#### RECORDS TO USE ####

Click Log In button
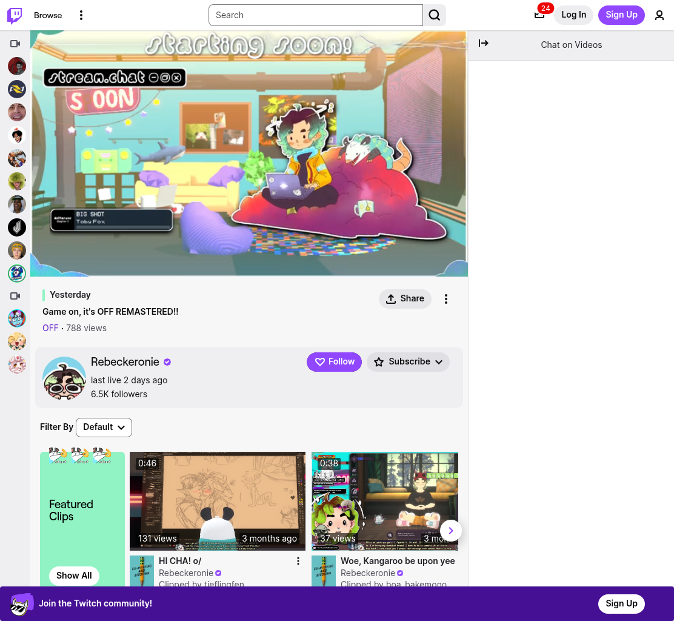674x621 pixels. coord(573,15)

####
#### RECORDS TO USE ####

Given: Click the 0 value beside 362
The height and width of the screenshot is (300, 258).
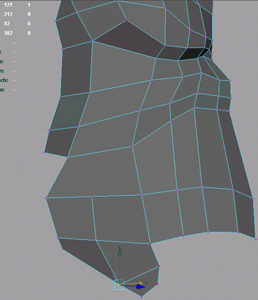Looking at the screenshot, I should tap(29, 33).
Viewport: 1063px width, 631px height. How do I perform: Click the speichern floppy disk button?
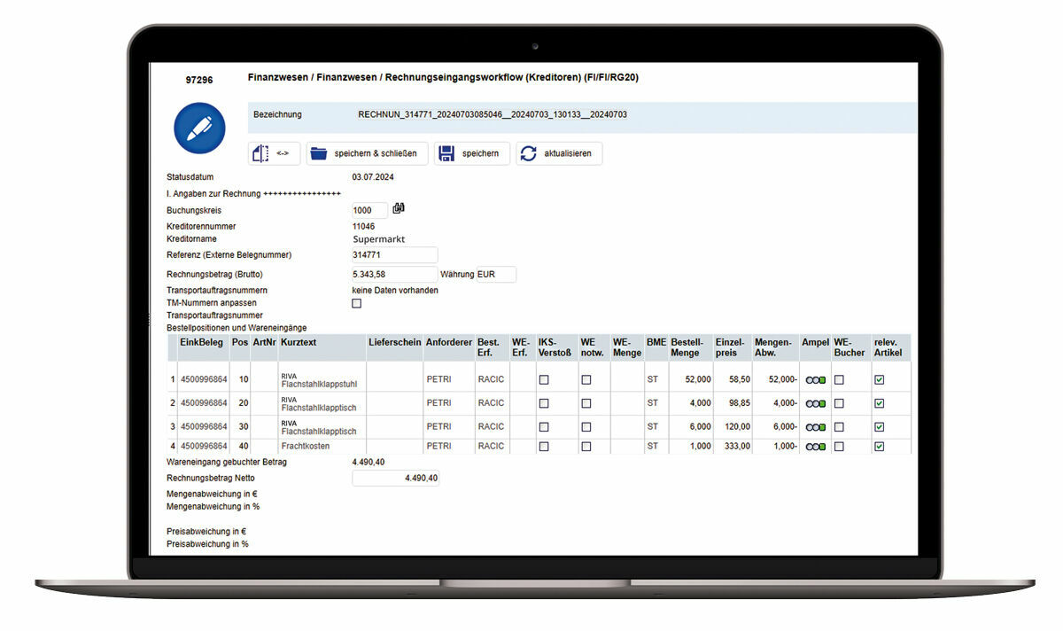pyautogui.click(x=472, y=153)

####
#### RECORDS TO USE ####

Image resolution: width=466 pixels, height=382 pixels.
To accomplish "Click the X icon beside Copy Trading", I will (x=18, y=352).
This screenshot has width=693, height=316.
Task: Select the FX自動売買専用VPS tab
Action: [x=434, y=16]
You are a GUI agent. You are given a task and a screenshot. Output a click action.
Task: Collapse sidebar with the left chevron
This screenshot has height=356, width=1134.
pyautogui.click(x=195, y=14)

####

Rewrite the part of the records that opens with the line containing "You are a GUI" and closes with the line containing "pyautogui.click(x=195, y=14)", both ends included. Keep the requests unchanged, multiply every number in the answers (the click coordinates) by 1.9, round to whole numbers with halves going up, and give only those lines.

You are a GUI agent. You are given a task and a screenshot. Output a click action.
Task: Collapse sidebar with the left chevron
This screenshot has height=356, width=1134.
pyautogui.click(x=371, y=27)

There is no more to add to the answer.